The optimal coagulation test to assess early and late TIC has yet to be developed. The shortcomings of traditional plasma-based tests (PT or INR and aPTT) have been recognized, and these assays have been replaced to some degree by VHAs (TEG and rotational thromboelastometry (ROTEM)). Although TEG and ROTEM whole-blood assays reflect the various phases of clot formation, they are not performed on activated endothelium with physiological shear stress. Furthermore, these devices cannot reliably ascertain platelet functional capability, and their precision in measuring fibrinolysis is debated314. Microfluidic devices have been employed for research and will probably emerge for clinical use soon. Consequently, at this time, we are unable to accurately determine the specific blood products and their optimal administration timing required to avert a massive transfusion or progressive TBI. We are currently unable to clearly discern the transition from hypocoagulability to hypercoagulability, and this state may differ between the arterial (high shear stress) and venous (low shear stress) systems. Consequently, we continue to debate when to initiate VTE preventive therapy and the optimal preventive agents.

Management

Ultimately, the goal of personalized medicine for injured patients at risk of TIC is to deliver the right product(s) at the right time to the right patient.

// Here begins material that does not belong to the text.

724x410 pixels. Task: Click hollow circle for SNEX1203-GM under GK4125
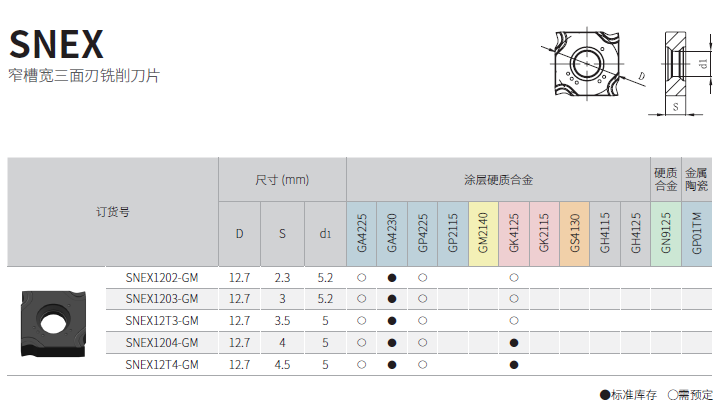pyautogui.click(x=514, y=299)
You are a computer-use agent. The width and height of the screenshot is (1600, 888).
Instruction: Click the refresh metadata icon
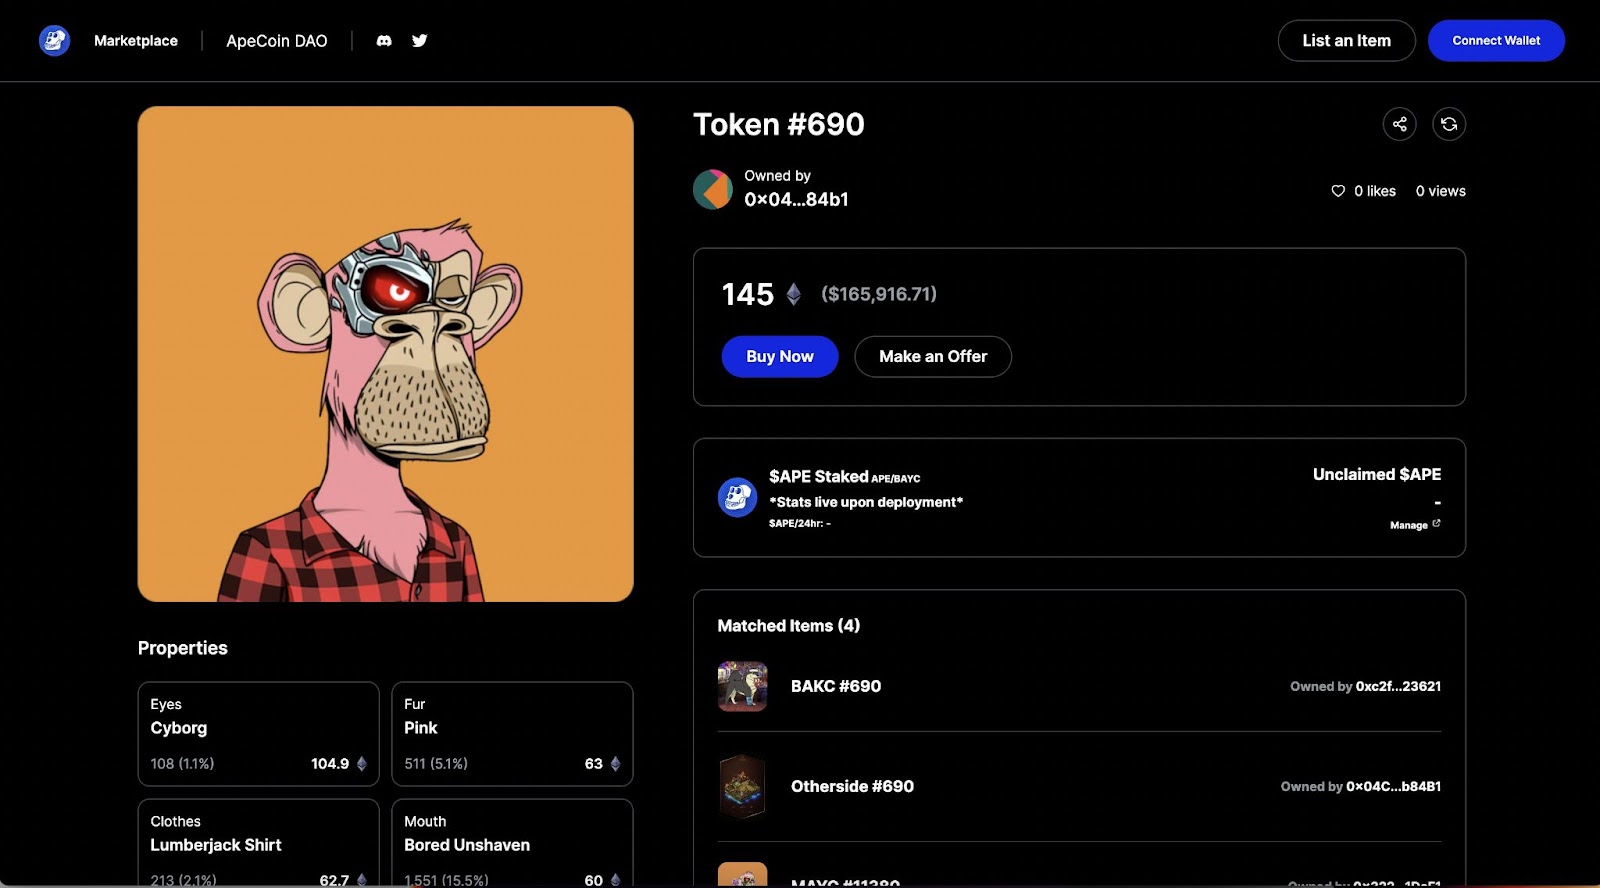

However, our current understanding of the pathophysiology of TIC remains incomplete despite intense research focus, and compounded by limitations in diagnostic testing, rendering current clinical decisions imprecise; these decisions should be continually refined by a thorough appraisal of the literature on TIC (Box 1). Unanswered questions include whether cryoprecipitate is superior to fibrinogen concentrates, whether PCCs are equivalent to fresh frozen plasma, and how to identify the patients who can benefit the most from TXA. Although initial administration of LTOWB may seem attractive, returning to stored whole blood throughout resuscitation is not consistent with our knowledge of the varied phenotypes of TIC. Furthermore, type O blood has lower vWF activity levels, and has been shown to be associated with post-injury massive transfusion and adverse outcomes315. Although other studies were unable to reproduce this association316,317, a type II error was a concern in these other investigations. Protocols to address severe bleeding vary widely around the globe; while some of the variations are necessary and appropriate to match the local available resources and predominant injury patterns, others reflect the lack of solid scientific evidence.